To continue to consolidate and expand on our learnings we will continue to experience a great variety of challenges, circumstances, and environments to build connections between abstract theories and concrete experiences. More of our team is nearing the last year or two of their degrees, so continuing to prepare for further academia or professional career development is crucial.
Our team is full of passion and enthusiasm, diverse interests, and a commitment to living the best life we can possibly live that includes adventure, growth, connection, contribution and meaning.
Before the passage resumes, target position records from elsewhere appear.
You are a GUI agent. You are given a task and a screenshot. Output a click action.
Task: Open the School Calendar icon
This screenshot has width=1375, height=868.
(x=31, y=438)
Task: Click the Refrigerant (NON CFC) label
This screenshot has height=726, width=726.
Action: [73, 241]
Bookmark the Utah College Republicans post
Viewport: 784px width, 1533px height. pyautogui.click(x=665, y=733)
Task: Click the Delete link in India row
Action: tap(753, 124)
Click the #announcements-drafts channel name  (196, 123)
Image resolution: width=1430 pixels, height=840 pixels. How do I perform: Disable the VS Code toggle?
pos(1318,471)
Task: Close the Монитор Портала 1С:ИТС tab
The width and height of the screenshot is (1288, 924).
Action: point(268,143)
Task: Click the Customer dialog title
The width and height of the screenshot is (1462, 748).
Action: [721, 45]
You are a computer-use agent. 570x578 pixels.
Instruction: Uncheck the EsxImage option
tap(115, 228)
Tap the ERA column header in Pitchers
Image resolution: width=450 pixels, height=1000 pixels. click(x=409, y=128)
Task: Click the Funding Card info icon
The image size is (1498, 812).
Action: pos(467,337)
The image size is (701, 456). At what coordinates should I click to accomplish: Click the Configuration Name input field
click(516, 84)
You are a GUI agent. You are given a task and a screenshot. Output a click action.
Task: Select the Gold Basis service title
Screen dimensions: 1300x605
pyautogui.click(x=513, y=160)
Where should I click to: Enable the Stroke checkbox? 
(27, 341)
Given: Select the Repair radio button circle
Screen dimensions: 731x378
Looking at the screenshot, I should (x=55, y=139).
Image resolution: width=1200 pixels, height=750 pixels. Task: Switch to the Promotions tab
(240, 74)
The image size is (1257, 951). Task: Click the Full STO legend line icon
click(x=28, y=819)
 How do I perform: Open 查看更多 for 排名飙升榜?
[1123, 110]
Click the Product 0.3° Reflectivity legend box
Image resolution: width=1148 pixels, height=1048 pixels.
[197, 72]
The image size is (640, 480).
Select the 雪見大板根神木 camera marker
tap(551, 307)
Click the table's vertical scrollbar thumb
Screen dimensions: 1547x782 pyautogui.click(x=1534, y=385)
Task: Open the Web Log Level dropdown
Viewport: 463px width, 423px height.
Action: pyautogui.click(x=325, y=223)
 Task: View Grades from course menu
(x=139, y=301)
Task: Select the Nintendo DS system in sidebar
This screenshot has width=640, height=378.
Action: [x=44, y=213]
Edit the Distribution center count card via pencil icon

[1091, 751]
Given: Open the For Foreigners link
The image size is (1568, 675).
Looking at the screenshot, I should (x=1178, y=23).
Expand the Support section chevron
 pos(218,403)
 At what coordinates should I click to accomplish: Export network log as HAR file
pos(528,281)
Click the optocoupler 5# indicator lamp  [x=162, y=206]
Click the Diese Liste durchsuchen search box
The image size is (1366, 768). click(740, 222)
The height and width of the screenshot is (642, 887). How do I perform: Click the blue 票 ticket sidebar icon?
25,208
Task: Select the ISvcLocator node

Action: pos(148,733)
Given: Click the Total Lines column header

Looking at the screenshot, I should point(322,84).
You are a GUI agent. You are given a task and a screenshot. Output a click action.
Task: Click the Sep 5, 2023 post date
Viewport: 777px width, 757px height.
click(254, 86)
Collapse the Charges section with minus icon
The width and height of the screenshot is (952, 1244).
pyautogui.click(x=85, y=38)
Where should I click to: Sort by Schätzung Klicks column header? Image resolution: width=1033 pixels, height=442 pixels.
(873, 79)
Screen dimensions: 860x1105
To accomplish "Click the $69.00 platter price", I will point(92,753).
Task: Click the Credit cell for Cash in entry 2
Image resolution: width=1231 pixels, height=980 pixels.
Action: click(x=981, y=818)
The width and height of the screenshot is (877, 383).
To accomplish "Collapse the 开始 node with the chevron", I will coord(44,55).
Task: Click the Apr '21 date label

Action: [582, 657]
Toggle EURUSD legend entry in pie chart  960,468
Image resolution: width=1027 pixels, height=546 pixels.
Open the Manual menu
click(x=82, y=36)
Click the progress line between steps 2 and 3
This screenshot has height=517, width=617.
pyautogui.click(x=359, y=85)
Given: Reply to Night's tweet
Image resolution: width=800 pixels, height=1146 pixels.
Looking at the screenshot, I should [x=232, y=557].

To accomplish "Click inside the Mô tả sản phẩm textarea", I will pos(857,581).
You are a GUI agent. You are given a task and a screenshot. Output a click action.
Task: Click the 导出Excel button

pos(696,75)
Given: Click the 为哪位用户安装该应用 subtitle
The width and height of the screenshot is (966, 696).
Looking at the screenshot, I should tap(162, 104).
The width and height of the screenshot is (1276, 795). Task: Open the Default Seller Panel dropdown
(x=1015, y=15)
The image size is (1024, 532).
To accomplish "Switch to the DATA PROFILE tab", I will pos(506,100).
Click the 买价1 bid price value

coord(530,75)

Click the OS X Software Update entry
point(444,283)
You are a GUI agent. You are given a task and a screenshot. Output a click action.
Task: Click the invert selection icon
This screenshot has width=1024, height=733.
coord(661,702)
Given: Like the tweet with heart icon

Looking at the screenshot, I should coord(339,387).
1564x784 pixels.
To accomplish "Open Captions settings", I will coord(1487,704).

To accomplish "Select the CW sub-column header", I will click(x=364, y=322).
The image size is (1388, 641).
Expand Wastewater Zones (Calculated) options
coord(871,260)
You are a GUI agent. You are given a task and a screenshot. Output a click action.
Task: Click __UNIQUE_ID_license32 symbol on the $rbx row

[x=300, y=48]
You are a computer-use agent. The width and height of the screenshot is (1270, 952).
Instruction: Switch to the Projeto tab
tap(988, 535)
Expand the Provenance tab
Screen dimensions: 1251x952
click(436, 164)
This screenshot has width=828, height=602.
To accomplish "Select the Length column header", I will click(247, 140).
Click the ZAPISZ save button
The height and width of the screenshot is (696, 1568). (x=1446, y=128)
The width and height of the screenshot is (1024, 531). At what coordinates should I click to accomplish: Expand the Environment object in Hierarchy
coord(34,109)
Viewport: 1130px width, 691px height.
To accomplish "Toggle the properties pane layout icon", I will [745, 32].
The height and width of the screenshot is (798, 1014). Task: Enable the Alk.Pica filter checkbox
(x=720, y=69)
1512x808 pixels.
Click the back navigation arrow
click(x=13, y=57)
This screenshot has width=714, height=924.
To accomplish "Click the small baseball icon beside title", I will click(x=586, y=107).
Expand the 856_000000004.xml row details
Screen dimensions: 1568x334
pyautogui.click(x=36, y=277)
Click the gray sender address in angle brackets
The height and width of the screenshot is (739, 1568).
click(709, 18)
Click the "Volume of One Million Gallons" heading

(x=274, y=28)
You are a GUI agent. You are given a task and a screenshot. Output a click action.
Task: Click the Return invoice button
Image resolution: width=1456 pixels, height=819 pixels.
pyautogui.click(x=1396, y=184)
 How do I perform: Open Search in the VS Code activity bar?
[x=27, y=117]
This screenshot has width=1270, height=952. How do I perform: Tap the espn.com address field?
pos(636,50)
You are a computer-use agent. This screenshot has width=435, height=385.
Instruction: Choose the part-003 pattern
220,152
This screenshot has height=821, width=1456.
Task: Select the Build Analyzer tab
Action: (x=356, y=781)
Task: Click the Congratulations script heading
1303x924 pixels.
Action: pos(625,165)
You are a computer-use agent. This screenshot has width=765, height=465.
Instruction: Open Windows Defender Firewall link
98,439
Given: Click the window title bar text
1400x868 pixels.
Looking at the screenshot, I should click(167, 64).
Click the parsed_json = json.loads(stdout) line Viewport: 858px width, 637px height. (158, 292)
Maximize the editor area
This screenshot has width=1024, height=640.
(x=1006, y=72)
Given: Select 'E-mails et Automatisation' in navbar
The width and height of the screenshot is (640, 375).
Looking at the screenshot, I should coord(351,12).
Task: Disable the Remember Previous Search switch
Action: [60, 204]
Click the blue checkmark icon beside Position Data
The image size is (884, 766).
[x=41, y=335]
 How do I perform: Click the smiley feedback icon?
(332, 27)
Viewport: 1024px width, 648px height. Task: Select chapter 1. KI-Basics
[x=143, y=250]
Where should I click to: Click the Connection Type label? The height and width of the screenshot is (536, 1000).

We will take the inspiration and learnings from this course wherever we go and use them in the most constructive ways possible.
Our team feels inspired to use this experience to inform our career development and live life on our own terms.
In this blog entry we highlighted the key takeaways from our project and shared our major reflections in a what, so what, now what fashion. Our project has been an overall success; we have achieved our initial objective of learning about the value of the BHKT in relation to food security and we have found they do have a valuable role to play through their community meal programs. Furthermore, their role could be enhanced through collaborations with organizations like UBC and other faith-based organizations.
Our team reflected on our LFS 350 time and found the most valuable component of the course is the opportunity to apply our course theory and engage in the community in a professional manner. Going forward we aspire to take what we have learned to better prepare us for the professional world. Continuously learning, reflecting, and putting ourselves in meaningful challenging new situations is key to support our continual growth. Lastly, we end with a note of gratitude and appreciation for this opportunity and look forward with enthusiasm to closing this LFS chapter and starting a new one.
Mathie, A., & Cunningham, G. (2003). From clients to citizens: Asset-based Community Development as a strategy for community-driven development. Development in Practice, 13(5), 474–486.
Olsen, P. (2014). Namaste: How Yoga Can Inform Leadership Education. Journal of Leadership Education.
Shulman, L. S. (2005). Pedagogies of uncertainty. Liberal Education, 91(2), 18–25.